One of the most famous destinations in Ecuador, yet not that crowded is the Quilotoa Lagoon. Most travelers like to go there straight and comfortably in a bus or car and take some pictures, but we decided to take a longer way to reach it. Today I want to start describing a challenging experience of a multiple day trekking. Do not take it wrong, the challenge with this type of activities is what is giving you happiness and all the rewards in the end, such like reaching and finally being able to see the majestic Quilotoa Lagoon.
One well know answer to the question “Why do we travel?” is to being able to escape our daily problems, breaking up with the routine or getting some fresh air after being hit with some hard news. Well, I just wanted to escape and the opportunity appeared at the right time. I was already aware at the very start that it was going to be tough, I didn’t had much experience but my motivation was at its fullest. My first concerns were popular questions like: Do I need a guide? What if I get lost? What are the physical requirements I need? All these questions remained without an answer, before the hike started. It was time for an adventure, for the unexpected and I was ready to allow myself enjoy the experience without spoilers.

Latacunga

Day 1:  Isinlivi
Our journey started in Latacunga, the capital city of the Cotopaxi province. I arrived early in the morning. The hike was not going to start just yet, but two members of the SOLEQ team were accompanying me, Ayke and Jenny. They already spent the night before at a nice old hacienda in Latacunga. I took advantage of the city and searched for the final items I missed to take before starting the adventure. All set up we enjoyed a warm and friendly breakfast at a local restaurant. The people from the Cotopaxi area are very nice and offer one the best services in Ecuador. For less than three dollars we charged up in calories and protein. Normally the buses to Isinlivi, our next stop, takes off at Latacunga main station. But it was Thursday and this a special day in the region for centuries. On this day the Saquisili market is taking place. It is the second famous market in Ecuador (right after the Otavalo market) and is called “Plaza de Ponchos”. It’s visited by fewer people because, as I said, it only happens on Thursdays. In Latacunga we took the first taxi that appeared, in order to reach the Saquisili market outside the city. The driver didn’t know where the buses are going to take off. He started to make some calls and finally he got the information that the bus stop was at the fish market. Ayke didn’t believed him at first, because if you traveled in Ecuador for a good amount of time, it is not good to trust everyone but it is also bad not to trust anyone. To avoid this, the best option is to ask for the required information at a hotel reception or in a tourist information.

Isinlivi

By the time we arrived at the fish market the bus was ready to depart. Sadly we couldn’t see the market, because we got onto the bus right away.
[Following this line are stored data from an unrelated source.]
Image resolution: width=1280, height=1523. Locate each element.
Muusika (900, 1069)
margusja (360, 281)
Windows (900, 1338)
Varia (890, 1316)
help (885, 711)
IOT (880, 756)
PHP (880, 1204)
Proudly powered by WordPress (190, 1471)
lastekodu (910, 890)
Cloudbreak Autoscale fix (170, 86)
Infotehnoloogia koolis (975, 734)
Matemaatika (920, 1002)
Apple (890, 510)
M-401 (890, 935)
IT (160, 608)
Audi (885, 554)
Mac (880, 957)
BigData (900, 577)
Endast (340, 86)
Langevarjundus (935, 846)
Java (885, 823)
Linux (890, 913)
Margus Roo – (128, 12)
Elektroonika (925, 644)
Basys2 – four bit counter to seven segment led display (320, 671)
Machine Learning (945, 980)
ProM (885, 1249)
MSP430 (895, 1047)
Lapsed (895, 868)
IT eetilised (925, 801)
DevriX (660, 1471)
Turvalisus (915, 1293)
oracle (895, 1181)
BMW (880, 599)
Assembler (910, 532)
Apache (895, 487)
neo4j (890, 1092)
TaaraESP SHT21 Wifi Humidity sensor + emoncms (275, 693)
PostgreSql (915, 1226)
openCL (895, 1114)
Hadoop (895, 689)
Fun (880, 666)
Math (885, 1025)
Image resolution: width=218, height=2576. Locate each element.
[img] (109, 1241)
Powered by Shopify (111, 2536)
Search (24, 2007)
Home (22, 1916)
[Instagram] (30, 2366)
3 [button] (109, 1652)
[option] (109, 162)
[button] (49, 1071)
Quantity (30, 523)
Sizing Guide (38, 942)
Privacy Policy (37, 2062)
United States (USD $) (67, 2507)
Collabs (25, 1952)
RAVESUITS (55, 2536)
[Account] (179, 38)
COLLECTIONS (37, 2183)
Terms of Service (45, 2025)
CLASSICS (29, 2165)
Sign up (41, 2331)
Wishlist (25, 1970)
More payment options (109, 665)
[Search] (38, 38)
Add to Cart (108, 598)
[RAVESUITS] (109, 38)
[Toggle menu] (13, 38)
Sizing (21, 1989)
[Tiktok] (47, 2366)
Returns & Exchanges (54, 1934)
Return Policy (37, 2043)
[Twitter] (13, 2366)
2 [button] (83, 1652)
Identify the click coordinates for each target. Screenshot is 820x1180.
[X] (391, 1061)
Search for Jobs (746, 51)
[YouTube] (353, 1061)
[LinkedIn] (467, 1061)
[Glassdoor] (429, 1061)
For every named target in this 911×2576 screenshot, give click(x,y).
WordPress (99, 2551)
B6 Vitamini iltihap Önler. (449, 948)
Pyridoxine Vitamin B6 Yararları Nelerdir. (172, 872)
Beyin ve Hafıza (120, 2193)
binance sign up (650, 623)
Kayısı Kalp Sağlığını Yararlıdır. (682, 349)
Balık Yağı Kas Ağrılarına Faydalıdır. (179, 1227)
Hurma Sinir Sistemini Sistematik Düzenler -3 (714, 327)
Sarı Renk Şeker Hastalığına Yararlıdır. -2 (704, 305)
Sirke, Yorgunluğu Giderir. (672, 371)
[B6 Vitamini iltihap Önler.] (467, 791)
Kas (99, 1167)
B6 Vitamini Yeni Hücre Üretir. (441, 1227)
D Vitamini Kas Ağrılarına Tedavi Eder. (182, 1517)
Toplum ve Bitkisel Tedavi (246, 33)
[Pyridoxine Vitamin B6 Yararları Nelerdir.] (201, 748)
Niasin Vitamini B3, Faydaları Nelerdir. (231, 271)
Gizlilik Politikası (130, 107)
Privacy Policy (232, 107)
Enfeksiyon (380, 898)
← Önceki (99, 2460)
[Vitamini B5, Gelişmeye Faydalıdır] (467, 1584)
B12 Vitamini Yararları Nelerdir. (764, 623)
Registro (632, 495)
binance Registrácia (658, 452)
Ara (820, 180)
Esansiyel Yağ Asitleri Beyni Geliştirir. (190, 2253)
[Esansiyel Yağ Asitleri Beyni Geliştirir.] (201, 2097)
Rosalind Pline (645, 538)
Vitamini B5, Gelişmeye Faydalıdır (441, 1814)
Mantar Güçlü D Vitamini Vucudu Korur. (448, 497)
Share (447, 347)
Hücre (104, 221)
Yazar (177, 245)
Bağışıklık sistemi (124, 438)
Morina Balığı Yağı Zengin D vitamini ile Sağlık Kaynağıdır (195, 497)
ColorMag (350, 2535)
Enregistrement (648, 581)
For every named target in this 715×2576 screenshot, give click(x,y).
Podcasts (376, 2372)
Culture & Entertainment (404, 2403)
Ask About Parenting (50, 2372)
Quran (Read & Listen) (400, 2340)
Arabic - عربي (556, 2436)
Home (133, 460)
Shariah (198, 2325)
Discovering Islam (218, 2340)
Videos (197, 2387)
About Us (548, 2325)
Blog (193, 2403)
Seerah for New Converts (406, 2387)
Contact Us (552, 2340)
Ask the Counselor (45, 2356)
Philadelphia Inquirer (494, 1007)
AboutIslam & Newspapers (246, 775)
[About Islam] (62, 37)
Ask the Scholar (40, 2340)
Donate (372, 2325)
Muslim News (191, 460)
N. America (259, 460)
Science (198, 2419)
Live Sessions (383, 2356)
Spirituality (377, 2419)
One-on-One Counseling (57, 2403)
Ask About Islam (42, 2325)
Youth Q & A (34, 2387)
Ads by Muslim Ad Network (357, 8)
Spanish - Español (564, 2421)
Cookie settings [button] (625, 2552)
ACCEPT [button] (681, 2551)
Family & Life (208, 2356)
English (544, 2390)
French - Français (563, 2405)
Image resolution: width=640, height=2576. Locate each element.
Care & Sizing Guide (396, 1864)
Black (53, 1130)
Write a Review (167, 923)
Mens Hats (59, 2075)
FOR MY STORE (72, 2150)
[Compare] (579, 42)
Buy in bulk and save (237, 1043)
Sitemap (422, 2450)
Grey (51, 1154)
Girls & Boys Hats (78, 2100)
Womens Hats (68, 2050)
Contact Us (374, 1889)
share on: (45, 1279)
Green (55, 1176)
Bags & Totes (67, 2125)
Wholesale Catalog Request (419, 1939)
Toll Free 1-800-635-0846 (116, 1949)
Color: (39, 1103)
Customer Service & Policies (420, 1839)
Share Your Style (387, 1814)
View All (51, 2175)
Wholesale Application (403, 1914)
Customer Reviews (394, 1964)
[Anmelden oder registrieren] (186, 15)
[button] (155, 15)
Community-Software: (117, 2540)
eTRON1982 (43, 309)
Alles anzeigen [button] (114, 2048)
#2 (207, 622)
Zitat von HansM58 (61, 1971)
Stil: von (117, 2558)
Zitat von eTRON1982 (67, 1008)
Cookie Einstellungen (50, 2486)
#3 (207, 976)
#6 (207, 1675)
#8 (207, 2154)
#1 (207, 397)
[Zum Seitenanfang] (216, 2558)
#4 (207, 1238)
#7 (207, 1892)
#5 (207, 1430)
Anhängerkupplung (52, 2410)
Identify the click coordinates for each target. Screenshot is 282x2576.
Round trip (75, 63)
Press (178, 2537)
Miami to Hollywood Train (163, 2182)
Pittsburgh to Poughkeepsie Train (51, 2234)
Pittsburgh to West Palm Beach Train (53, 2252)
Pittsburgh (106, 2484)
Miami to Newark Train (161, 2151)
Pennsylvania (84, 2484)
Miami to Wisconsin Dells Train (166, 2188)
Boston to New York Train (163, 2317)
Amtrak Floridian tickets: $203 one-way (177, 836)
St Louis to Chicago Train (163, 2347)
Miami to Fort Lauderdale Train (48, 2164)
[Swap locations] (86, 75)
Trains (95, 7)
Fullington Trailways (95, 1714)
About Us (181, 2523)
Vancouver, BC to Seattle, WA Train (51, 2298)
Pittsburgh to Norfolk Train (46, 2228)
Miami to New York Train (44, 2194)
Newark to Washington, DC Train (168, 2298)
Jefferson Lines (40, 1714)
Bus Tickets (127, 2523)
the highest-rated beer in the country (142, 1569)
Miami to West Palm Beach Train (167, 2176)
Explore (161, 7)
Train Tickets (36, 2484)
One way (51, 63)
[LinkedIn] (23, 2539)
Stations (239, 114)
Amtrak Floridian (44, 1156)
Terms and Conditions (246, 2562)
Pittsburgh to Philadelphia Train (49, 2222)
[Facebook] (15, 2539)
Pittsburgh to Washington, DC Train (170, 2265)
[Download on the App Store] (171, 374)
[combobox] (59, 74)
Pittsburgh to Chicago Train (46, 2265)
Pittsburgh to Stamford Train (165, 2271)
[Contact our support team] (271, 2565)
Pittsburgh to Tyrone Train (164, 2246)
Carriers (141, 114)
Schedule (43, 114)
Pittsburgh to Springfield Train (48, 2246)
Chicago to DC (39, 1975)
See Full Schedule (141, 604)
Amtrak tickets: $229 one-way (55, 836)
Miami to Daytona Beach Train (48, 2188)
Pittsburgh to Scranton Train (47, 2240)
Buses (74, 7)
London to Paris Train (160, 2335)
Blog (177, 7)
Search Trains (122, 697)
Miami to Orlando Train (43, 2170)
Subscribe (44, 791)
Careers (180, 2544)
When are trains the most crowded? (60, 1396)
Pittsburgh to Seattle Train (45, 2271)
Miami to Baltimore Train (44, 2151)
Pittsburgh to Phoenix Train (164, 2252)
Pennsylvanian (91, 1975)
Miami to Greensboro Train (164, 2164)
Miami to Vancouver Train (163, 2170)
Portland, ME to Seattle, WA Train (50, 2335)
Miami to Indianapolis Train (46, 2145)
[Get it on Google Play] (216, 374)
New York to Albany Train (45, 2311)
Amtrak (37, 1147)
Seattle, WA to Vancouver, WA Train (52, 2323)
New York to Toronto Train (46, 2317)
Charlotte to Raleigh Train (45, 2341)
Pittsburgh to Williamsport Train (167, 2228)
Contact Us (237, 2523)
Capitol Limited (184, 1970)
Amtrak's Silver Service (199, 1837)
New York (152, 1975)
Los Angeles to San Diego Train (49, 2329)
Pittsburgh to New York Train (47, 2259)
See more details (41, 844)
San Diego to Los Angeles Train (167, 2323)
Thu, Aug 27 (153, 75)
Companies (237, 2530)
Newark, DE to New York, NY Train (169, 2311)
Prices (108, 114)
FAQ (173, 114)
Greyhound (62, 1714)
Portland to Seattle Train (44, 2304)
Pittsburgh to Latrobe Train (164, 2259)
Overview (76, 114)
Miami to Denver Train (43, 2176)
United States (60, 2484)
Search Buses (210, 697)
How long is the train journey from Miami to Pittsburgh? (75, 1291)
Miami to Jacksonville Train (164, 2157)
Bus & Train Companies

The drive was very nice, the paths we super narrow, engulfed by mist and we were going in zigzags. Normally I would feel unsafe, but somehow everyone looked so calm that it seemed like it was an everyday thing for the habitants of the mountains, such as going to the bathroom. That’s why I felt very calm, too. But I was uncertain where I had to get off, so I asked more than one passenger on the bus to tell me when we arrive in Isinlivi.
Isinlivi is a little town and a meeting point on the Quilotoa Loop. We were staying at Llullu LLama hostel, which is an ecological hostel with a beautiful view onto the Andes and yes, they even have a friendly Llama as their mascot. The place is run by foreigners and travelers, so that one Swiss guy and one French girl helped us out with the check in. They spoke fluent English, but of course could also help travelers in French and German.

Llama

We met a ton of people from all over the world – everyone enjoying life and some escaping the routine like me. We played card games to get to know each other and also enjoyed a warm bath in the Jacuzzi of the hostel. They taught us their card games and we showed them ours – this cultural exchange in the middle of the Andes was such a wonderful experience. Another highlight of the evening was the dinner. Spread among two big dining tables with people from more than twenty different countries we laughed, shared stories and ate delicious food till everyone was full. I spoke with an elder traveler from England and told her about my dream of becoming a scientist. I was really surprised to hear that she was a retired scientist herself. After this wonderful dinner, yoga was promised for the morning.

Esteban Almeida D.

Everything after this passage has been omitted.